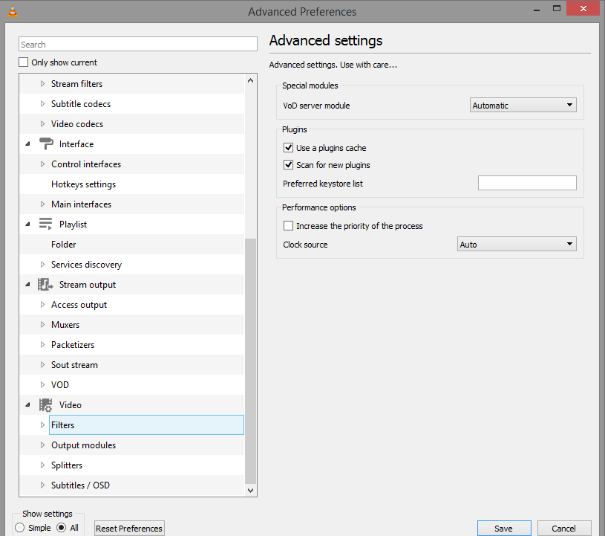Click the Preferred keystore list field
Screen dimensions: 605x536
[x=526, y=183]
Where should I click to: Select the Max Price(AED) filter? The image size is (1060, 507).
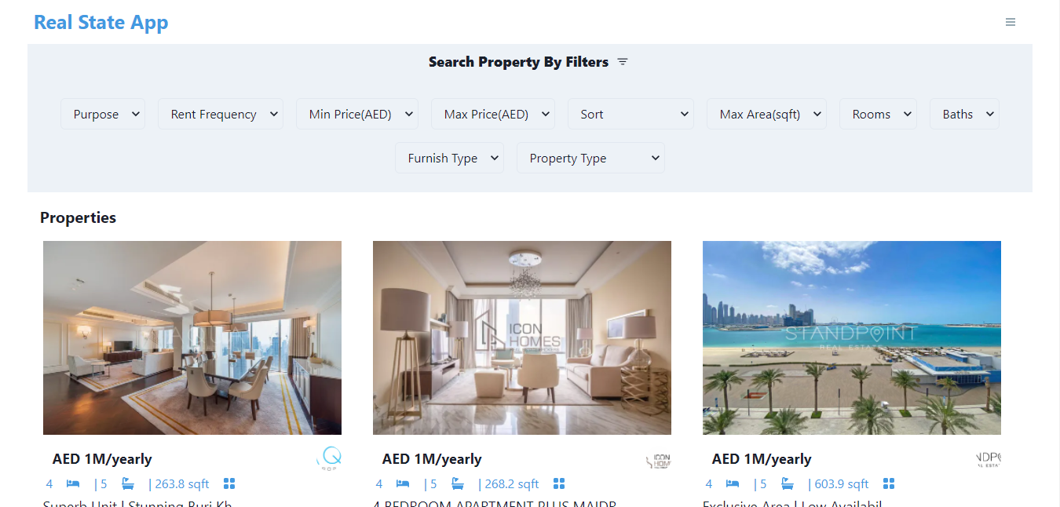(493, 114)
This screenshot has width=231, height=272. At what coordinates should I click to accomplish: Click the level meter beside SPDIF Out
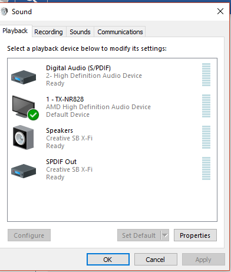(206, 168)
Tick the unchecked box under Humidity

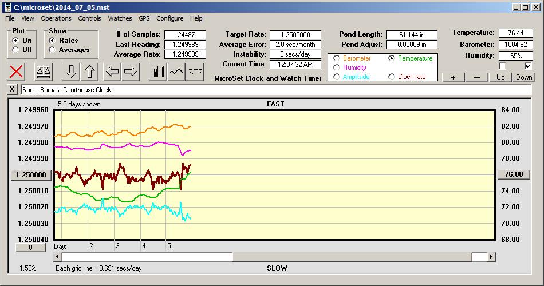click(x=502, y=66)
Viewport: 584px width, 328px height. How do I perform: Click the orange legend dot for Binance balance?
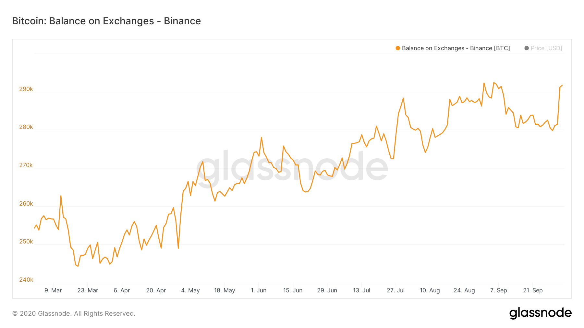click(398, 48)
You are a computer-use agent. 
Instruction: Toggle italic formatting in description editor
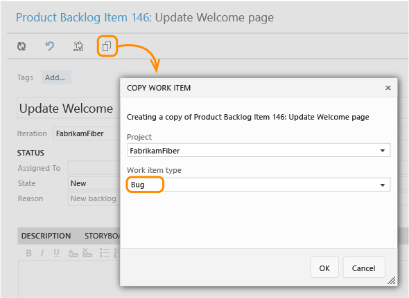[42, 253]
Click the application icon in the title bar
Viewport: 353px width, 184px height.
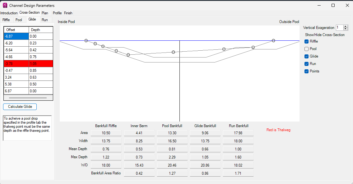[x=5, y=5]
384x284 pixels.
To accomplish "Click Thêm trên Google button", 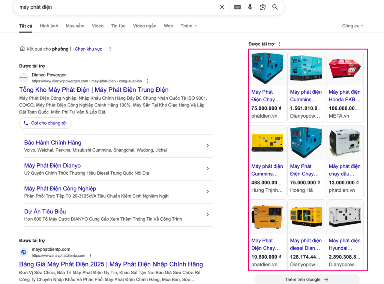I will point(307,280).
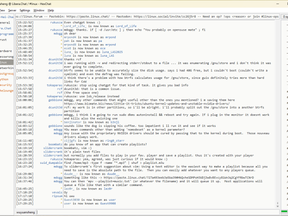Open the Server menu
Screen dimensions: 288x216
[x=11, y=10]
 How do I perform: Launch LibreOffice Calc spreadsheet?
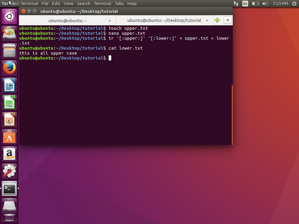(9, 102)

# # # # #

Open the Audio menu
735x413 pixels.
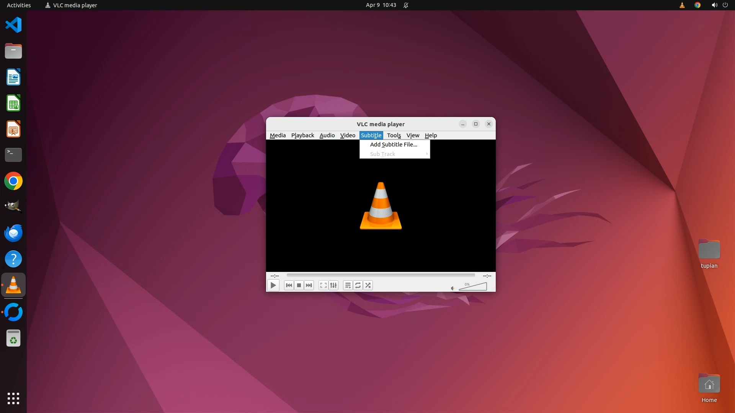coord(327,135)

# # # # #

■ Short problem:
Find each line in the data above that contains the string "width", and copy those lines out in full. Case counts.

■ Result of this exercise:
This screenshot has width=231, height=272. At what coordinates should I click to accomplish: Click the level meter beside SPDIF Out
Viewport: 584px width, 328px height. How do I perform: Click the orange legend dot for Binance balance?
Viewport: 353px width, 184px height.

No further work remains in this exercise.